Beinn Bheoil - 1019m
Sron Coire na h-Iolaire - 955m
Ben Alder - 1148m
Geal-charn - 1132m
Diollaid a' Chairn - 922m
Carn Dearg - 1034m

Friday 13th July 2012

Weather/Conditions: Good weather. Arrived at Culra the previous night in the dark. Got cloudy conditions the next morning which broke into sunlight at lunchtime. Good day to be high.
Distance/Ascent/Time: 53.8km / 2000m / 11h 05m
Accompanying: Alone

This was the first real big trip of my week-long Munro bagging marathon, a trip from Dalwhinnie into that great hinterland that Ben Alder occupies. These first steps into these areas always seems so special because they are a first-time discovery. And to walk the rim of Ban Alder and the Geal-charn plateaus was just fantastic.

I headed into Culra bothy the night before, after doing Meall Chuaich. It was all an awful rush - I packed quickly and cycled down Loch Ericht in gathering darkness. Pedalling over onto the moor, the mountains pulled into view, a cirque of magnificent, mist-wreathed mountains; utterly daunting and glowering in the half light. It was getting on for 11pm, Culra was nestled in among those distant peaks as a single point of light. A single sanctuary in this massive, dark land. I felt a shot a fear that complete darkness may overtake me before I got there.
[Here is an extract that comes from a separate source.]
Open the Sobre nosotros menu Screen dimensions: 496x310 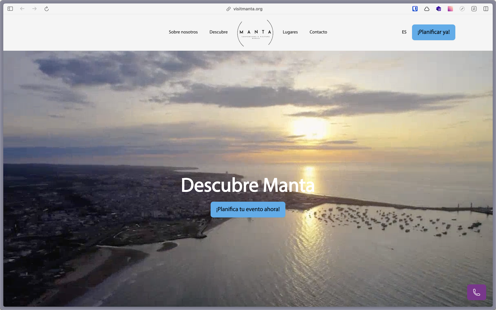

I went into overdrive on the bike, and then failed to find the turn off onto a stalkers track. I couldn't quite work out the topography of the land in the darkness. And in a moment of "fk-it-I-need-to-make-a-choice", I hauled the bike on my shoulders and stomped off across the moors. I picked up a stalkers track, and in the dim light, cycled down it to reach Culra by 11:10pm.

Though apprehensive to go inside out of worry of disturbing anyone sleeping, I discovered the side-room unoccupied and ready for me. I put the candles on and I got a meal on the go while the midsummer glow fizzled out in the northern skies out the window. I rolled over to sleep, quite content, ready for a big day tomorrow.

Beinn Bheoil

Morning brought an dense mist to the mountains, a ceiling clamped down on the summits. The light was a dirty yellow, and oddly, it really had an effect on my mood. I headed off for Beinn Bheoil, feeling all too acutely the sweeping silence of the mountains, their hemmed in walls. This dirty ceiling which wouldn't lift. Ugly rock structures streaked the side of Ben Alder. It was all a bit sickly.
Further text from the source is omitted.